Understanding the Development of Amblyopia Using Macaque Monkey Models

Proc Natl Acad Sci U S A. 2019 Dec 23;116(52):26217-26223. doi: 10.1073/pnas.1902285116. Online ahead of print.


Amblyopia is a sensory developmental disorder affecting as many as 4% of children around the world. While clinically identified as a reduction in visual acuity and disrupted binocular function, amblyopia affects many low- and high-level perceptual abilities. Research with nonhuman primate models has provided much needed insight into the natural history of amblyopia, its origins and sensitive periods, and the brain mechanisms that underly this disorder. Amblyopia results from abnormal binocular visual experience and impacts the structure and function of the visual pathways beginning at the level of the primary visual cortex (V1).
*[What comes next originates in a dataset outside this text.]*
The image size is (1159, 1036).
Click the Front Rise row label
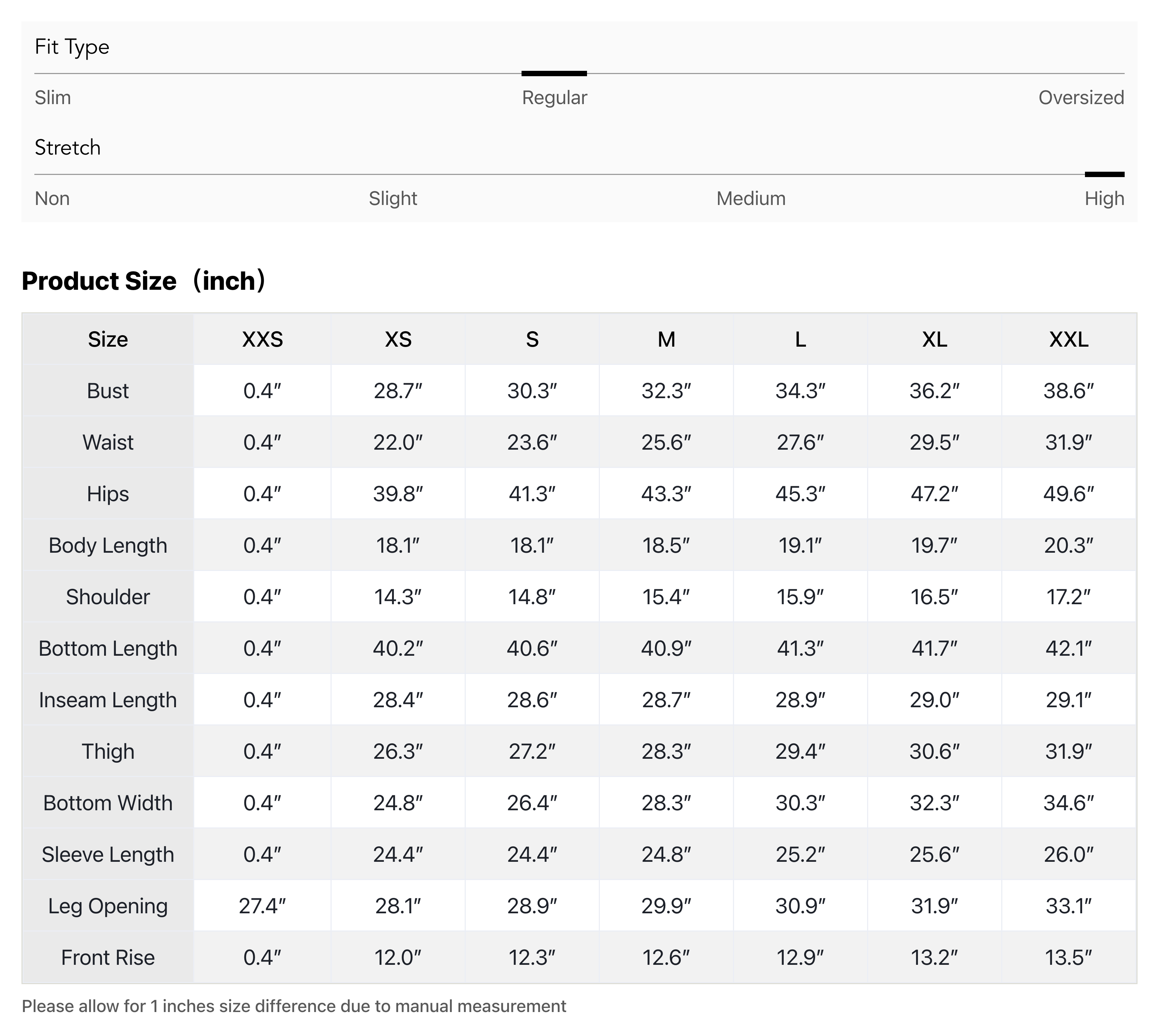[108, 957]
However, there are multiple instances of abnormalities in areas beyond V1 that are not simply inherited from earlier stages of processing. The full constellation of deficits must be taken into consideration in order to understand the broad impact of amblyopia on visual and visual-motor function. The data generated from studies of animal models of the most common forms of amblyopia have provided indispensable insight into the disorder, which has significantly impacted clinical practice. It is expected that this translational impact will continue as ongoing research into the neural correlates of amblyopia provides guidance for novel therapeutic approaches.

Keywords: amblyopia; comparative vision; macaque monkey; nonhuman primate; visual cortex.